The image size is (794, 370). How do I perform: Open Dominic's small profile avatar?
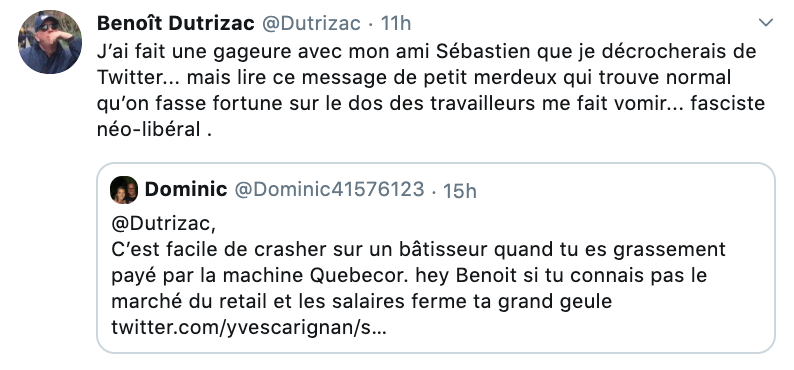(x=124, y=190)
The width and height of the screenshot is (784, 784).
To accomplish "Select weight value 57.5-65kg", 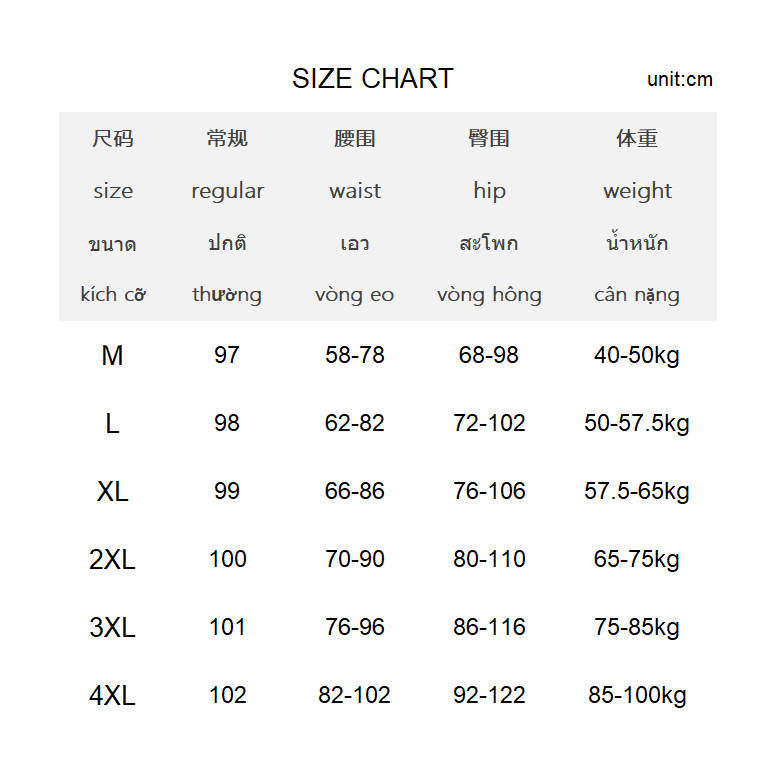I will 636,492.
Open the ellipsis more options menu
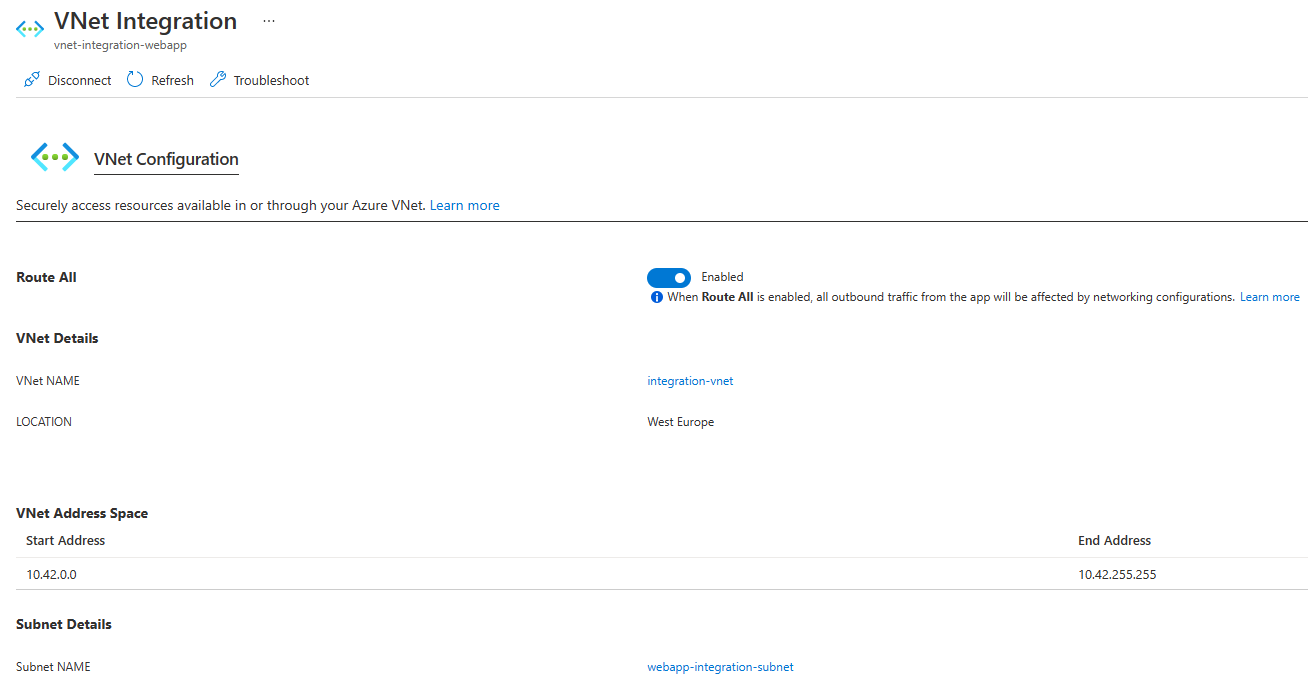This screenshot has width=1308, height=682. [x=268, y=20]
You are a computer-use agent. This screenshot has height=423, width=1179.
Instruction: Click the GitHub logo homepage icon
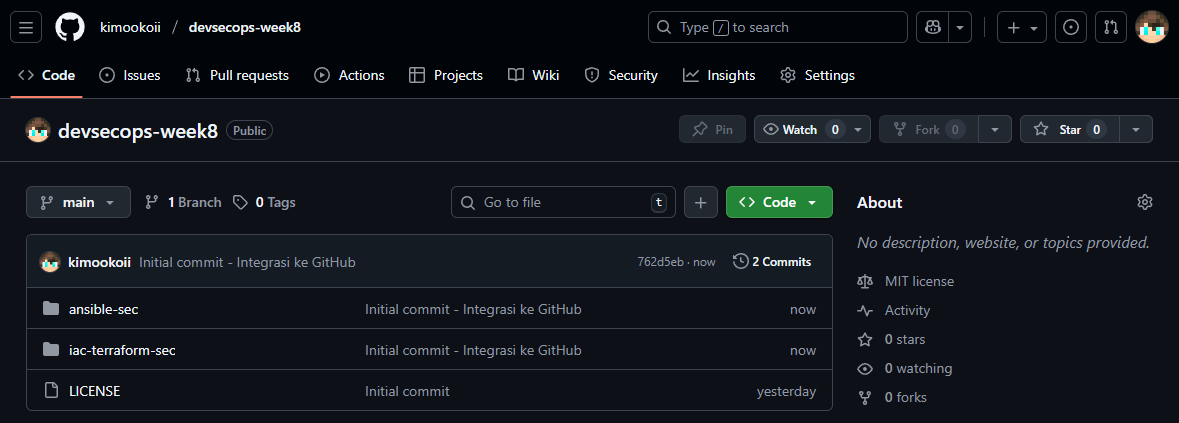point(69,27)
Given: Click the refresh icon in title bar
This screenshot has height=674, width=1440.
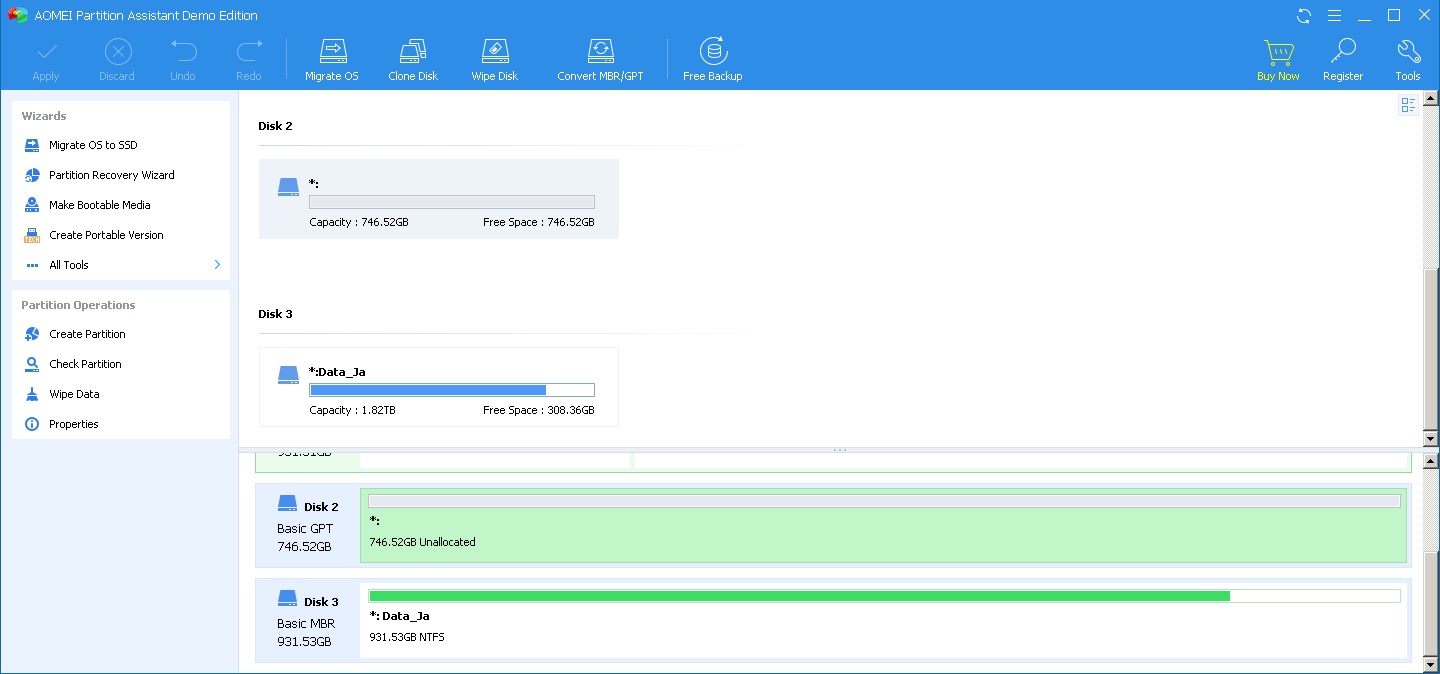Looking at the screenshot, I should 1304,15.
****************
## Given problem:
Rewrite the stretch from the line containing "You are a computer-use" through the end of the records, putting "reload" in place of "refresh" and changing nothing else. Leave the pictures out.

## Written response:
You are a computer-use agent. This screenshot has height=423, width=1179.
Instruction: Click the GitHub logo homepage icon
point(69,27)
Given: Click the reload icon in title bar
This screenshot has height=674, width=1440.
Looking at the screenshot, I should 1304,15.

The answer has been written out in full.